6. Aan de exploitant van het Cultuurhuis Leidsche Rijn - Stichting Cultuur 19 - is gevraagd in de planontwikkeling aandacht te besteden aan de vrijwilligers die in het verleden de activiteiten in het pand aan de Meerndijk mede mogelijk hebben gemaakt. De stichting staat daar positief tegenover en ziet mogelijkheden om in de nieuwe organisatieopzet de inzet van vrijwilligers voor de gemeenschap in Vleuten - De Meern te behouden. Ook met de Stichting De Haar vindt overleg plaats over de positie van de vrijwilligers. Zodra daar meer over bekend is, zal het College u informeren.
7. Ja. De Stichting Cultuur 19 heeft over de opzet van de exploitatie van het Cultuurhuis Leidsche Rijn overleg gevoerd met de inmiddels opgerichte Stichting Azotod. In goede samenwerking zijn beide partijen tot overeenstemming gekomen en als onderdeel daarvan is één bestuurslid van de Stichting Azotod opgenomen in het bestuur van de Stichting Cultuur 19.
8. Ja, zie voorts het antwoord op vraag 7.
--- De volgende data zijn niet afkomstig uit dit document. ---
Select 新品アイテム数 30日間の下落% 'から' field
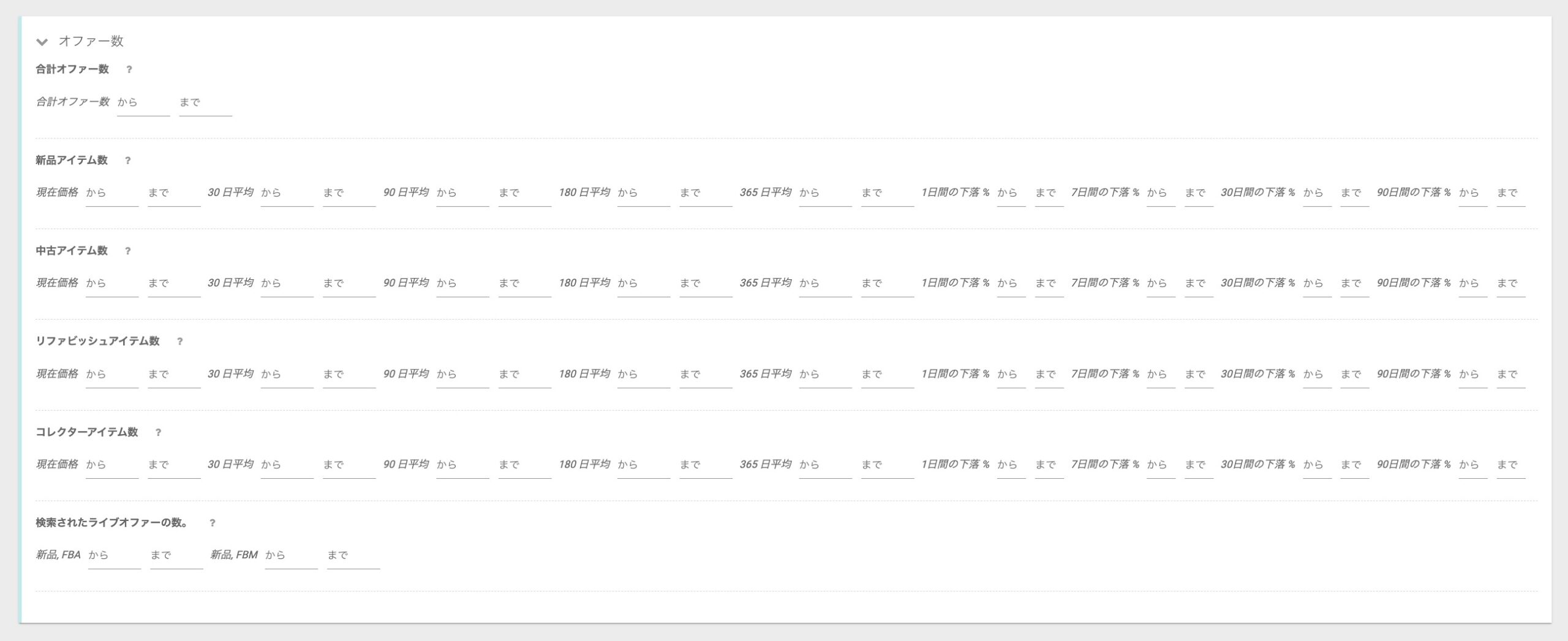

9. Naast een opstalverzekering is er veelal een verzekering afgesloten voor de dekking van bijzondere kosten. Bezien kan worden om eventuele kosten van tijdelijke huisvesting ten laste van deze dekking te brengen. Deze dekking is gelimiteerd en de kosten moeten uiteraard wél daadwerkelijk worden gemaakt. Over deze tijdelijke huisvesting en de daarmee samenhangende aanspraak op verzekeringspenningen vindt overleg plaats met Stichting De Haar. Het verzekeren van roerende goederen en het mogelijke verlies van de inzet van personeel is geen gemeentelijke verantwoordelijkheid. Deze laatste verantwoordelijkheid ligt bij de exploitant van het gebouw.